William Elkus is a Silicon Valley venture capitalist and the founder of Clearstone Venture Partners, a Santa Monica–based venture capital firm. He served as one of the original trustees of Jeffrey Epstein’s J. Epstein Foundation at its formation in December 1991, alongside Epstein and Epstein’s brother Mark. New York registration documents confirm Elkus’s role at the foundation’s inception, though the duration of his trusteeship cannot be determined because the New York Attorney General’s office does not retain annual filings from the 1990s.

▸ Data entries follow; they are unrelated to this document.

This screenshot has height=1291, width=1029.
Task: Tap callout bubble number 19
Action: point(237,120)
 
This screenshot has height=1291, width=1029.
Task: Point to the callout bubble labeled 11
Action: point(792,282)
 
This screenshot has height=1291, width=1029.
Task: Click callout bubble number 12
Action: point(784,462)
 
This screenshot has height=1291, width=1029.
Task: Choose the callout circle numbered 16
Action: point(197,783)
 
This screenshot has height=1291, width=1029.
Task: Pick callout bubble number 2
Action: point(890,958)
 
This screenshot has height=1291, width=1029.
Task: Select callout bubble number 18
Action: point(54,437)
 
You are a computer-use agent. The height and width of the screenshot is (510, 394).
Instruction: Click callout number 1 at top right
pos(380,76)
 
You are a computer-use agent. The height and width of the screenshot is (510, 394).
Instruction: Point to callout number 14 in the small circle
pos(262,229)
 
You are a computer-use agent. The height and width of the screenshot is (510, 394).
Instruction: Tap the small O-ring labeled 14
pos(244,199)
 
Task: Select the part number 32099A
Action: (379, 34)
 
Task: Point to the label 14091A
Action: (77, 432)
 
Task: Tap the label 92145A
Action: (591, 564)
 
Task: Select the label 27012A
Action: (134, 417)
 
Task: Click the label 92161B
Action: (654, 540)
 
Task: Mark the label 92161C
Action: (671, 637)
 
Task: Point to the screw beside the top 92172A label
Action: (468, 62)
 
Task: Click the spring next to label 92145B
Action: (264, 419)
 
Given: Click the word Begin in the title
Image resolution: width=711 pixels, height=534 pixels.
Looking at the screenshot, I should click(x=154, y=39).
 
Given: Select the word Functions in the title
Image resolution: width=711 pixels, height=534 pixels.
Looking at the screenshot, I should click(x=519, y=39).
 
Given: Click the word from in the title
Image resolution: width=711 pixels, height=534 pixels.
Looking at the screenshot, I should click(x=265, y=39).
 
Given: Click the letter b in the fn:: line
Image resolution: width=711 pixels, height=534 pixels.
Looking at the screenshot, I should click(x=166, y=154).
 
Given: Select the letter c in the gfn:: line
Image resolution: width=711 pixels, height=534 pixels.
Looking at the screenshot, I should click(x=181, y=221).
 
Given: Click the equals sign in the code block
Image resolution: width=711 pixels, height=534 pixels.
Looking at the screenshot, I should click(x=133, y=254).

Elkus first intersected with Epstein in 1988, when he invited Epstein to Fairfield, Iowa to “see our investment operations, meet the Zimmerman family, and learn more about their major charitable projects.” At the time, Elkus managed money for the Zimmerman family, major benefactors of Maharishi International University. This invitation places Elkus at the center of one of the earliest documented introductions between Epstein and the Transcendental Meditation organizational network.

Elkus’s trusteeship illustrates Epstein’s early outreach into West Coast venture capital circles years before Epstein’s later, better-known interactions with high-profile technology figures. His involvement suggests Epstein’s strategic cultivation of Silicon Valley relationships began far earlier than commonly assumed.

Elkus is also the father of Henry Elkus, a contemporary collaborator of Daniel Schmachtenberger, who was raised at Maharishi International University and now works on influence and “sensemaking” initiatives. The father–son connection links Epstein’s 1990s venture-capital–aligned network with modern influence organizations, suggesting potential continuity across generations and institutional ecosystems.

Sources

New York State charity registration filings; Business Insider reporting via FOIL records; America 2.0 News investigative reporting on Epstein’s early Silicon Valley and MIU-linked networks.